El contorno de lo humano

Por ahora, los humanos seguimos siendo los únicos que sabemos responder correos mientras escuchamos música y nos olvidamos de tender la lavadora. También, y no es poca cosa, somos los únicos entes sintientes, creativos y conscientes. Aunque las máquinas aparenten –y aquí la distinción– sentir, crear y pensar.
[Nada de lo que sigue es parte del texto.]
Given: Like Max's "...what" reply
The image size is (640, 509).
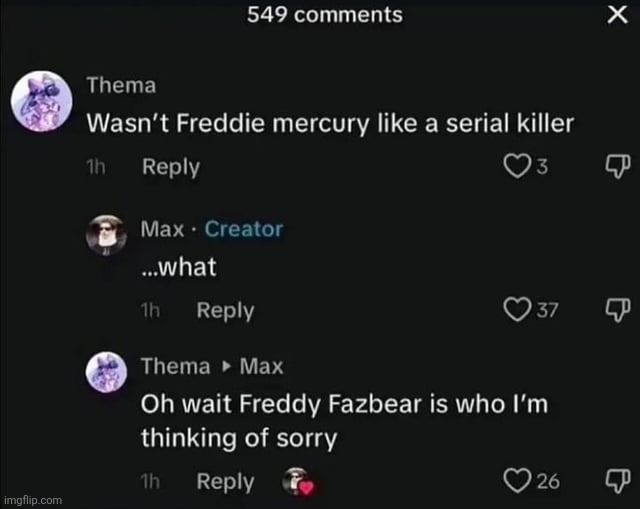Looking at the screenshot, I should [x=519, y=311].
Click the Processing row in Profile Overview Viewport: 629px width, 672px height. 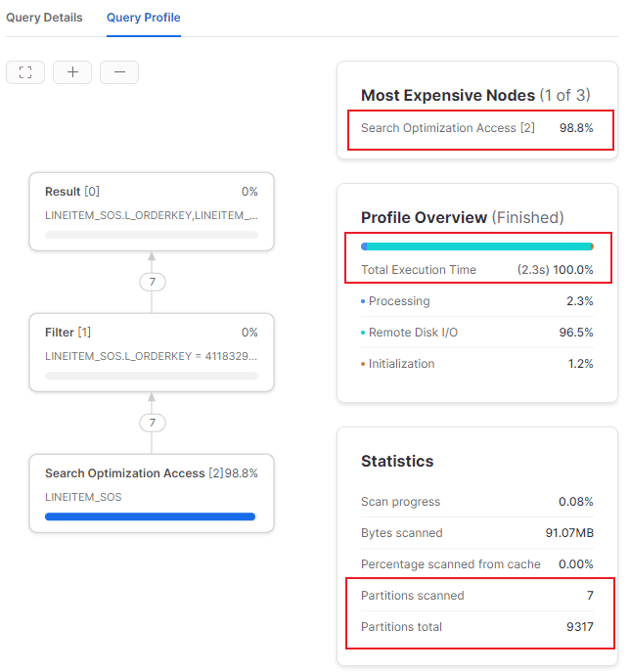pyautogui.click(x=477, y=301)
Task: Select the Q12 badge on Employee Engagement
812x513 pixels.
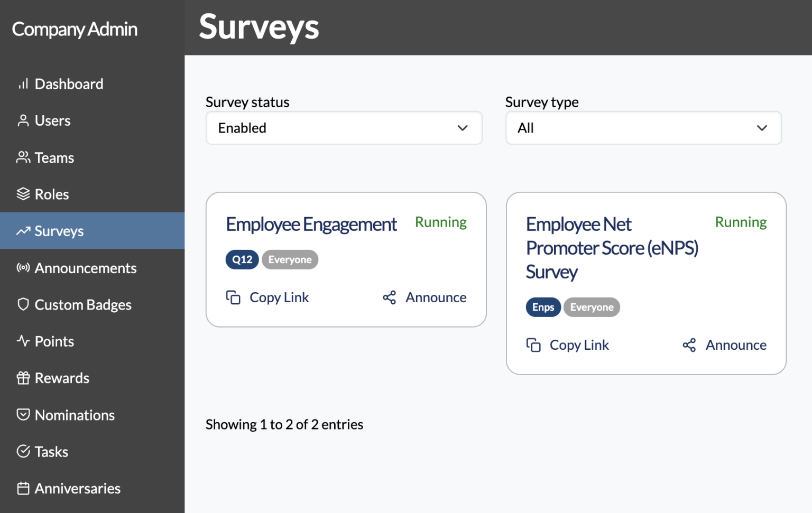Action: coord(242,259)
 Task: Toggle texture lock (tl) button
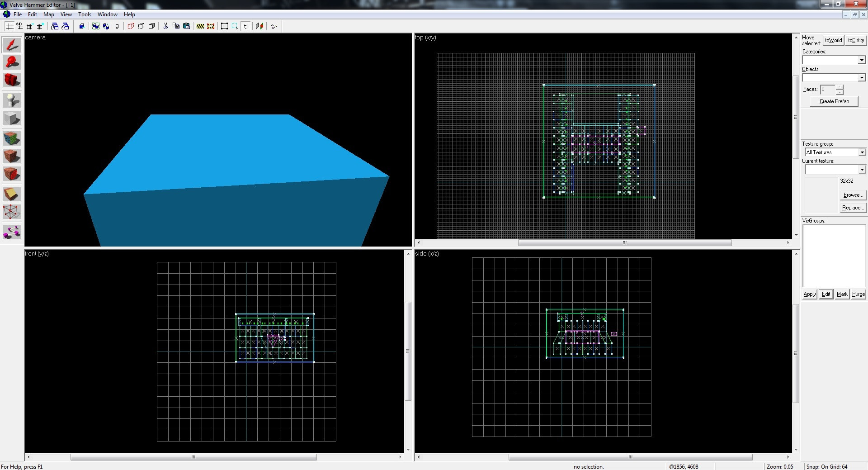[x=245, y=26]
Es lo que se conoce como «competencia sin comprensión». La IA carece de sentido común y su capacidad de aprendizaje, por muy deep que sea, nunca será como la nuestra: no sabrá diferenciar entre causas y efectos. ¿Se deshielan los polos por el calentamiento global o se calienta el planeta por el deshielo de los polos? No tiene idea. Tampoco sabe sortear la incertidumbre ni adaptarse a lo sobrevenido.

 «En términos de regulación está todo por hacer»

Nuria Oliver (Fundación Ellis Alicante)

El desconocimiento, no obstante, sigue siendo enorme. «Todas las afirmaciones que podamos hacer en torno a la inteligencia artificial empiezan o acaban con un aún, todavía, por ahora», matiza Gabriel Muñoz. Por eso es tan importante seguir estudiándola con la meticulosidad con la que Dian Fossey estudiaba a los gorilas. Para entenderla y, de una vez por todas, crear marcos legales.

«Especialmente en sectores de alto riesgo, hay una serie de elementos clave que se tienen que cumplir para evitar potenciales impactos negativos: asegurar que los algoritmos no discriminen, que sean explicables, que no manipulen el comportamiento humano, que sean veraces, sostenibles y diversos y que no contribuyan a la polarización», enumera Oliver. «En términos de regulación está todo por hacer. En el próximo par de años vamos a ver grandes avances y cómo se traducen».

Mientras se escriben estas últimas líneas –tras una inversión de horas que nos deja a la altura del betún frente a ChatGPT–, una cumbre histórica se celebra en Bletchey Park, la instalación militar en el sur de Inglaterra donde el matemático Alan Turing descifró el código Enigma de la Alemania nazi. Por primera vez, líderes mundiales, empresas tecnológicas y sociedad civil se reúnen para abordar de manera conjunta los riesgos más extremos de la inteligencia artificial.

Por nuestra parte, los individuos también estamos llamados a establecer ciertas normas de convivencia con los algoritmos y a reflexionar en qué medida puede aportarnos bienestar personal, laboral, físico y emocional. Entretanto podemos seguir disfrutando de algo que tampoco podrán arrebatarnos nunca: la apreciación de la belleza. Como la de estas palabras de García Márquez: «Desde la aparición de vida visible en la Tierra debieron transcurrir 380 millones de años para que una mariposa aprendiera a volar, otros 180 millones de años para fabricar una rosa sin otro compromiso que el de ser hermosa, y cuatro eras geológicas para que los seres humanos fueran capaces de cantar mejor que los pájaros y morirse de amor». Toma esa, ChatGPT.